2021-2022 | CEO, Australian Unity Bank

“I’ve learnt that the impact I have in everything I say and do stretches far beyond what I can visibly see. I saw this at NAB, too, where a leader would have a question or an idea and throw a comment out without actually giving any reflection to the cascade of events that would lead to thousands of hours of work by at times hundreds of people to provide an answer to something that the leader wasn’t really that worried about. It was just a brain fart. So coming into this role, I had to edit myself and be far more conscious of the shadow and the way that shadow impacts the people around me.”

Frustration is not your friend

2019-2022 | President, Swimming Australia

“I joined the swimming board in 2001, left at the end of 2007 and came back in 2019. I assumed that the system and everybody in it had spent 10 years growing and evolving like I had. But it was the same sport with the same personalities engulfed in the same petty, ignorant, political, myopic challenges – along with all of the incredible inspirational and heroic activities that happened as well. I found myself surprised and challenged by the groundhog day feel about it. I’d had 10-plus years in a corporate environment where we were diverse across gender and cultural lines, mature in our governance and risk management… all the stuff you take for granted in a corporate environment. I had to reset and start the process again. How do I engage my experience and knowledge in a way that brings people with me? How do I suppress the frustration that some of this stuff is just not being delivered the way that it should be? It was a big challenge and a big moment for me.”

Push boundaries but not people

2020-2021 | Executive direct, NAB Retail

“This was the first time that I took on a strategic role and had to execute it end-to-end on a massive change program to create a business that I then had to run. One of my big strengths as an individual is that I don’t really have a limit. You do this in training every day – move outside your comfort zone to push yourself to be the best you can be so that when you get into competitive conditions you can deliver your potential in any environment, under any circumstances. It’s the same in business. I’m used to pushing the boundaries. But that means I can pull businesses in too fast or challenge people well outside their comfort zones and break them – or break businesses – and set them up for failure. I got checked a couple of times and I needed to just slow down and help people catch up.”

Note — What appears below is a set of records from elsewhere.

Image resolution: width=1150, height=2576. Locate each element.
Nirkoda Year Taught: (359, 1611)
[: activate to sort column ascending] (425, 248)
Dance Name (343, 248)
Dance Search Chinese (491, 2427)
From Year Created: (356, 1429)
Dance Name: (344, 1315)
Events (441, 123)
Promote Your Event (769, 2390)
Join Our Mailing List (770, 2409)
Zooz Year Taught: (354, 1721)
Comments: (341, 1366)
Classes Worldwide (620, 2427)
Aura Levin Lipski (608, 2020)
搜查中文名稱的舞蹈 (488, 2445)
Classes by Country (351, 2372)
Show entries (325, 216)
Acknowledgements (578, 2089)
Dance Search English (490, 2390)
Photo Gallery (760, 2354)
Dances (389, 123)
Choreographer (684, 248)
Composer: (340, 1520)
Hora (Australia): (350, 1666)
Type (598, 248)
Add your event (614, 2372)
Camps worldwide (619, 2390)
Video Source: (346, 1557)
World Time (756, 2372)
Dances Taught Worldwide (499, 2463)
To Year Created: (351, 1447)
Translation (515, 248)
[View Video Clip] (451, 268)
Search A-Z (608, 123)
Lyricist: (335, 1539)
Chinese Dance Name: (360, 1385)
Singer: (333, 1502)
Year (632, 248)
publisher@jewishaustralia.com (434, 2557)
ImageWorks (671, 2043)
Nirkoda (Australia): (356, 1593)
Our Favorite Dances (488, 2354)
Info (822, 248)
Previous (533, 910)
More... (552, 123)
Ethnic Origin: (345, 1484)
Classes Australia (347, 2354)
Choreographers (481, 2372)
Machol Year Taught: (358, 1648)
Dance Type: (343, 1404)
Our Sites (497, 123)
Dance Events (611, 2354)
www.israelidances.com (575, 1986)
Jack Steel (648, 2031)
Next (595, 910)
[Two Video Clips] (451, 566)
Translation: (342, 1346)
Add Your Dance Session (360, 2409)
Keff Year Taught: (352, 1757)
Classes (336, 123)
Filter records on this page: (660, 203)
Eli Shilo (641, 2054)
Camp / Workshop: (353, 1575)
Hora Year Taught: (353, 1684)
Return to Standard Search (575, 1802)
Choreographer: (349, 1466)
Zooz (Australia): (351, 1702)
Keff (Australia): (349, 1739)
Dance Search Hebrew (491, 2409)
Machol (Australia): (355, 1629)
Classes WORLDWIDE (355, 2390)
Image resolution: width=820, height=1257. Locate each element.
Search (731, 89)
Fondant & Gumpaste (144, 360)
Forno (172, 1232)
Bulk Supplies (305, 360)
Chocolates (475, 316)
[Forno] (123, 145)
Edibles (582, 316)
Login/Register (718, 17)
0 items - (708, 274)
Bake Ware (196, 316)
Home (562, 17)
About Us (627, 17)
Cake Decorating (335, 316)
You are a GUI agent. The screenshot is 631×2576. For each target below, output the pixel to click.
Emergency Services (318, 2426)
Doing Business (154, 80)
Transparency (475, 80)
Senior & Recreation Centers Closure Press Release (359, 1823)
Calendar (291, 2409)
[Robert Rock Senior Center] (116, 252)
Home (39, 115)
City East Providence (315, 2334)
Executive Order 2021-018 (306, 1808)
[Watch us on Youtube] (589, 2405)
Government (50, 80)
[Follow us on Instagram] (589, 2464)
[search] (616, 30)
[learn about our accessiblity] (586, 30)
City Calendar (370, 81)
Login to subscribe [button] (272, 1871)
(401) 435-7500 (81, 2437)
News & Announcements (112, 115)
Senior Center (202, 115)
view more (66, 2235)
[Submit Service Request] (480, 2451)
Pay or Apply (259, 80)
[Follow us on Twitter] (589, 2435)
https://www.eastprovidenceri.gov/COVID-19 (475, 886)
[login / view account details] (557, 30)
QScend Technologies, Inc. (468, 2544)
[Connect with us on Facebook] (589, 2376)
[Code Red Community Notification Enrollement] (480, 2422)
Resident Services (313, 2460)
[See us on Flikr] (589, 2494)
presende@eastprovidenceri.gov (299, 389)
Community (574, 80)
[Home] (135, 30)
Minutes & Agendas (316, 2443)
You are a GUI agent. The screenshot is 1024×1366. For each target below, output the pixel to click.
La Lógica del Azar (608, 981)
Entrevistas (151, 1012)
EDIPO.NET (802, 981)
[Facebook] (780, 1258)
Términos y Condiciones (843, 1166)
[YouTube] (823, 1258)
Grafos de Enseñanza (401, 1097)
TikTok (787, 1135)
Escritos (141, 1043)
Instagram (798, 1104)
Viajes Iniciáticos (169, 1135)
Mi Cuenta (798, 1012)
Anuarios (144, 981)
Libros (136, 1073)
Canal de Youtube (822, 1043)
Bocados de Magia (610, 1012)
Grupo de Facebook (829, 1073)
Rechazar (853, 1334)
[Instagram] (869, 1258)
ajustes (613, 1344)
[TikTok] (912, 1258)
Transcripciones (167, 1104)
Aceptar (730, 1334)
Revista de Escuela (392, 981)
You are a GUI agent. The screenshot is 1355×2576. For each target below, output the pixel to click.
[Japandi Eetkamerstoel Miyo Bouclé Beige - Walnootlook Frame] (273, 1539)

Be humble and learn, learn, learn

2009-2012 | Head of private clients & business development, NAB Private Wealth

“If I’d joined NAB straight from sport, I wouldn’t have survived. We see it all the time with athletes who go into corporate life and it just doesn’t work because they’re not able to navigate the transition from being the best in the world [to thinking], ‘I’m ready to be the CEO of any environment I go into.’ I joined NAB at 36 years of age so I was mature enough and self-aware enough to be able to do it. But I wasn’t a fully formed business leader by any stretch of the imagination. It was a bumpy ride because a lot of people assumed that I was employed because I could open doors and I would just be the celebrity. But I didn’t want to sell anything I didn’t understand. In that first 18 months, I got a lot more out of NAB than they got out of me. It was an enormous learning experience.”

Appreciate your own skills

2003-2007 | Executive consultant/ director, PST Systems

“When you retire from any elite sport, the transition is horrific. Sport is an unnatural environment; every day you wake up with certainty and clarity about what you’re doing, why you’re doing it and who is there to support you. On day one of retirement, all that is gone and you are on your own. Who am I? Why do I exist? What am I doing? Where do I go from here? When I finished swimming, I did a couple of keynotes with Clark Perry, who was the head psych for the swimming team, and that turned into co-facilitation, which turned into a business [to help] bring disparate people together to form high-performing teams. I learnt how to see the value in the knowledge and skills that I had and how to purposefully apply them and translate them to people who did not have that life experience.”

Understand the value of values

1992, 1996 and 2000 | Member of the Australian Olympic team

“In sport, you deliver high performance and excellence. You build teams and trust. You have feedback mechanisms. All of those things that enable sports people to be successful are just as valid in business – and life in general. I learnt to engage people around their knowledge and expertise to make me better. I was never afraid to ask for help and always willing to hear somebody’s story, experience and knowledge and to learn from that. I was lucky to have amazing mentors around me. My parents – and especially my dad – spent a lot of time and effort making me understand the importance of my values and why every time I turned up, everything I said, every outfit I wore, every relationship I had was a reflection of my values. Knowing who you are and what you stand for is incredibly important.”